Practical Tip: And vs. But

 

This practical tip provides some theatrics for our feedback workshop.  We start with a role play showing the most common way we get feedback.  Typically, a piece of praise is given, followed by another piece of praise.  If the giver is really nice, even a third bit of praise is then followed by “but” and then the criticism.  “But” means disregard everything in the sentence that went before, and what follows is the important part of this sentence.  In the workshop we try an experiment of replacing the “but” with an “and”.  However, since the use of “but” is so common, most people have become conditioned to expect the “but.”  If someone gives more than one compliment, we are conditioned to expect bad news will follow.  So even when we replace “but” with “and”, the problem remains.  So what to do? 
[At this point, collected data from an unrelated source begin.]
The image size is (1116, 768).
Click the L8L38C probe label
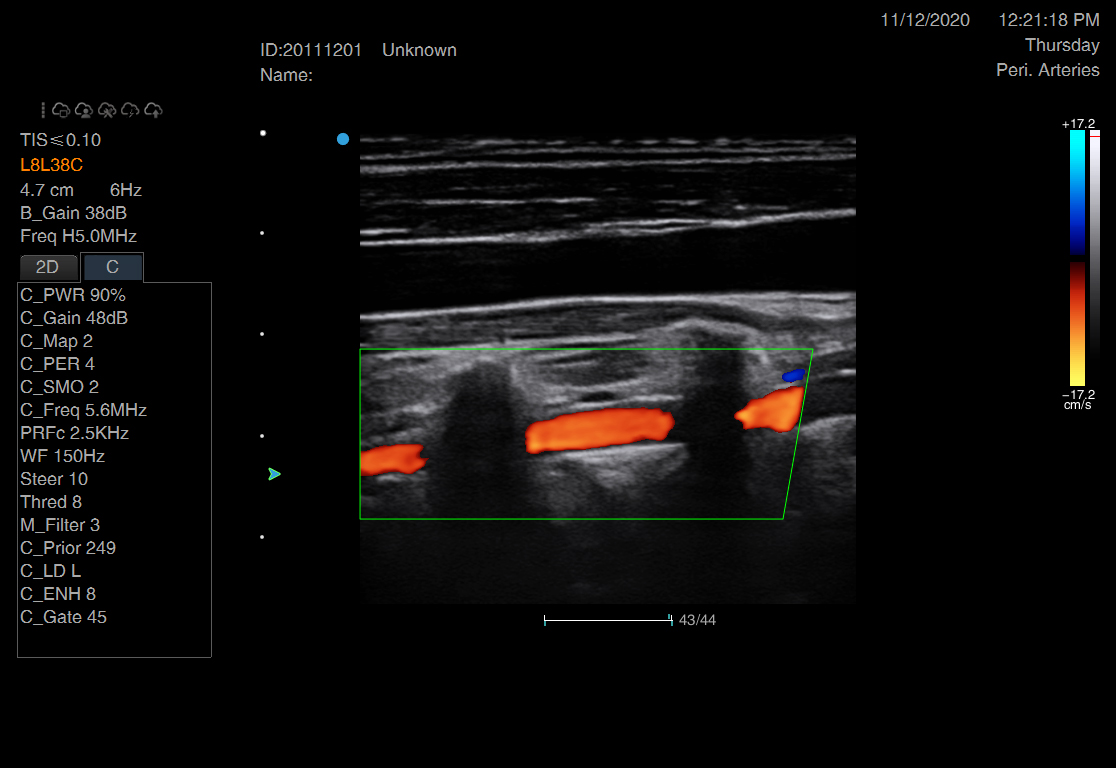click(51, 165)
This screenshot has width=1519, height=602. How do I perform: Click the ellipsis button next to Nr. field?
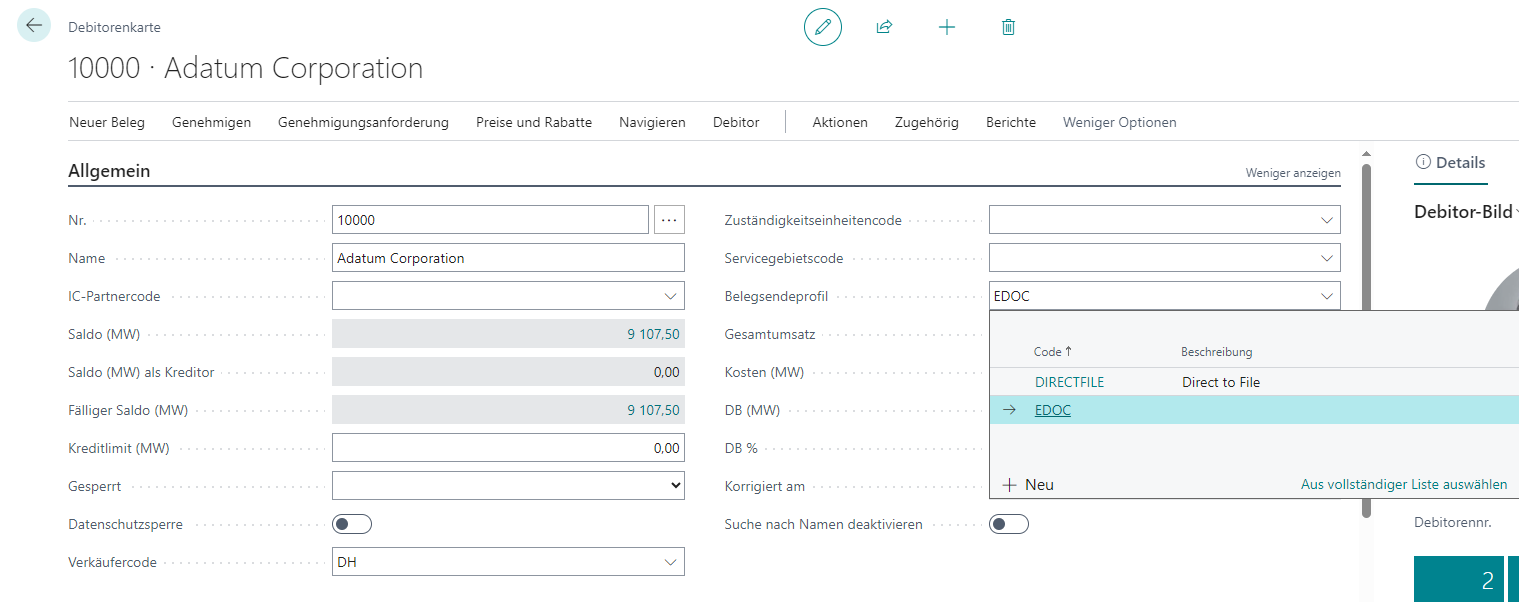(669, 220)
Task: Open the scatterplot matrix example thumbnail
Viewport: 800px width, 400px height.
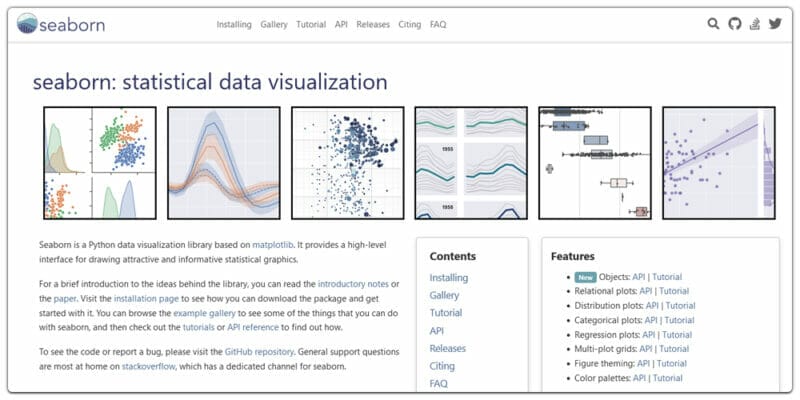Action: (x=100, y=163)
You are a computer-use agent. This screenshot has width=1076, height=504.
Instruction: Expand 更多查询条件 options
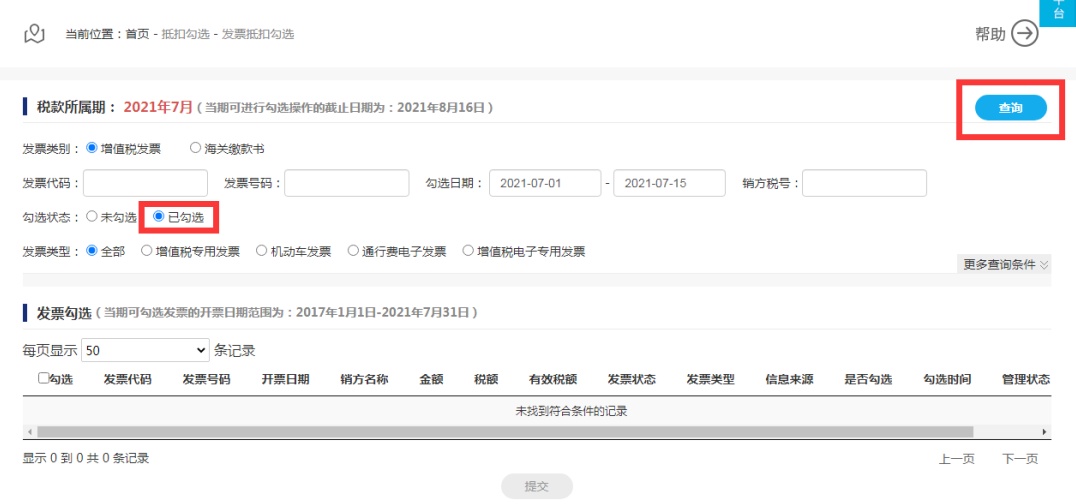click(x=1005, y=265)
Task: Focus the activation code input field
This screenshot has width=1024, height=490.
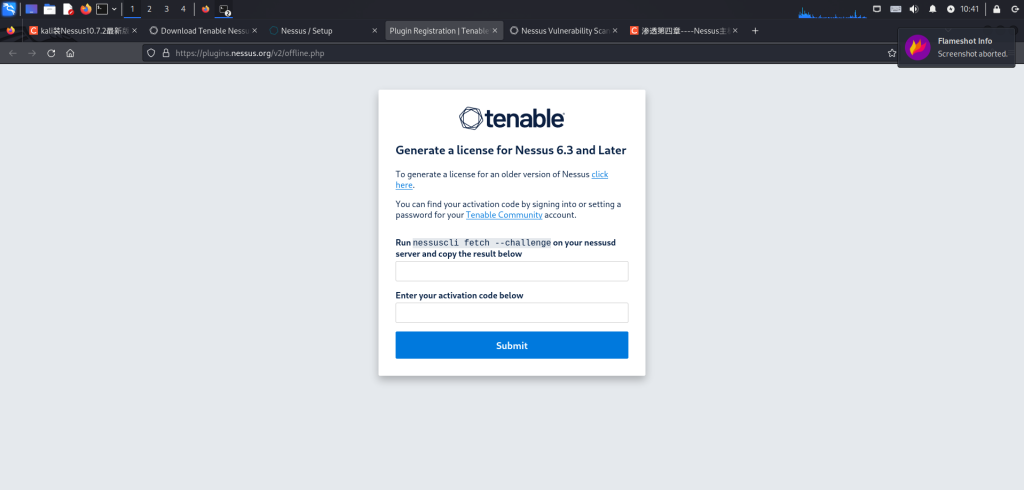Action: (512, 313)
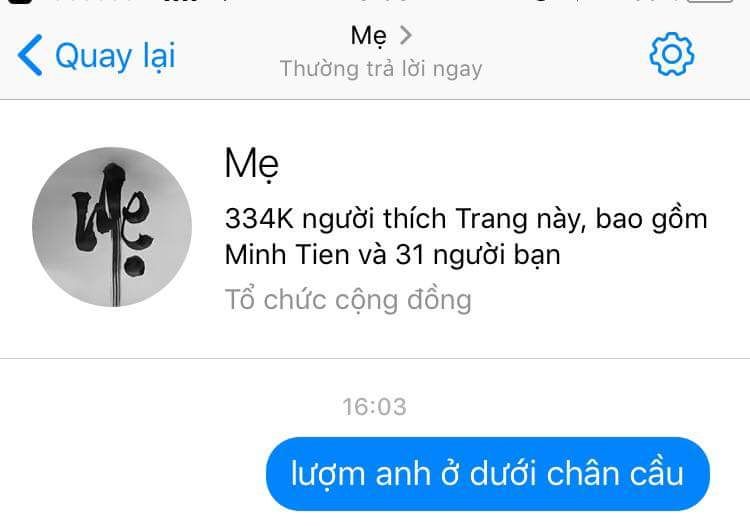Open the large Mẹ page name

252,165
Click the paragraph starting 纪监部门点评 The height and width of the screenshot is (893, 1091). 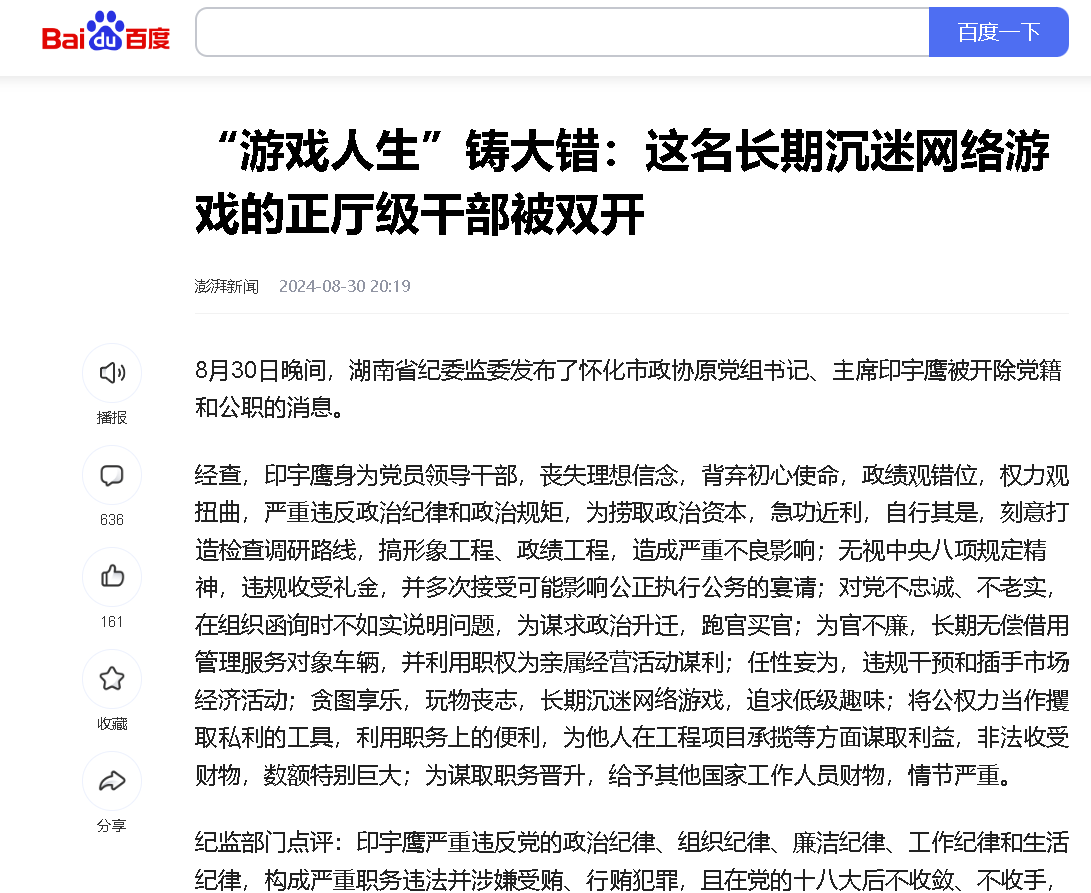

I recommend giving lots of authentic, credible reinforcement for effective parenting behaviors.  Praise often and sincerely.  It is like KIPS item #11 Encouragement, where you want to genuinely support and reinforce positive behaviors.  Then when it comes time to help someone seize an opportunity to improve, you can focus exclusively on the steps to success.  At the point you want to change a parenting behavior, be sure to focus the feedback on that alone.

I am struck by sports coaches who often appear to show the opposite. Too often you see them haranguing their players after they make a mistake.  A very famous example is Bobby Knight, the most successful basketball coach in college history.  I recall hearing an interview with a player he had once coached.  The interviewer asked about the abusive nature of Coach Knight’s feedback.  The player responded that he understood that “Coach had my best interest at heart and that the yelling and throwing stuff was a sign of how much he cared.”  The player was able to look beyond the Coach’s histrionics, because he was convinced of his helping spirit.  I do not approve or condone abusive behavior, but the Coach Knight example teaches us an important lesson.  If you establish a relationship where your helping spirit is deeply understood, then you can make profound mistakes and the helpful information still gets through.  I would further contend that a coach that follows the recommended best feedback practices in this series would be even more successful.
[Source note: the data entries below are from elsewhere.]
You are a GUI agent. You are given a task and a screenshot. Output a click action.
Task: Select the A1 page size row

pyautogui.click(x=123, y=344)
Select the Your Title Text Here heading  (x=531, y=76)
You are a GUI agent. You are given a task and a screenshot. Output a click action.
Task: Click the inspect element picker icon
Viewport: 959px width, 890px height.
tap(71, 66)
In the feedback workshop, we practice giving feedback in role plays.  From this experience, one thing I have noticed is that giving feedback to family members is particularly difficult.  This is because, rather than a helping spirit, the feedback giver is sometimes trying to get the other person to change for the feedback giver’s benefit.  When giving feedback to a loved one, do some soul searching first to be sure you truly have the other’s best interest at heart. 

Next in the parenting assessment feedback series, we will turn to Step #6 Being Specific and Prescriptive.  An effective parenting coach works to convince the family of their helping spirit.  This rapport allows you to promote nurturing parenting behaviors.  How do you show a helping spirit to your families?  Post your comments below.

The Steps All Work Together

If after assessing parenting you follow all the steps in giving feedback, most often the parent will welcome the opportunity to improve.  After all, it comes from a trusted source, who 1) recognizes many positive things about me, 2) consciously works to protect my self-esteem, 3) focuses on my improvement and future, and 4) is interactive and flexible.  If the parent welcomes your feedback, what will you do to support and extend the opportunity for improvement?  If the parent is unclear of the benefits of your suggestion, how will you provide more information in a way it might be best understood?  If the parent shows resistance, what will you do to understand the source of the resistance?  Are there other paths the parent might prefer on the way to improvement? 

Each of the 6 steps we will be discussing in this series are complementary.  The more of the 6 steps you employ, the more likely your feedback will accepted, used and produce benefit. 

What do you do to be interactive and flexible when giving a parent feedback?